[Records from a collection]

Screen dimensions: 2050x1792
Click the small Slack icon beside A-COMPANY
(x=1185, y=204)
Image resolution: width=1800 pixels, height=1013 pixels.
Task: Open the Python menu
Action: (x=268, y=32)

(PROBLEM DESCRIPTION):
All of the data needs to be printed once more, exactly.

(RESPONSE TO THE EXERCISE):
Screen dimensions: 2050x1792
Click the small Slack icon beside A-COMPANY
(x=1185, y=204)
Image resolution: width=1800 pixels, height=1013 pixels.
Task: Open the Python menu
Action: (x=268, y=32)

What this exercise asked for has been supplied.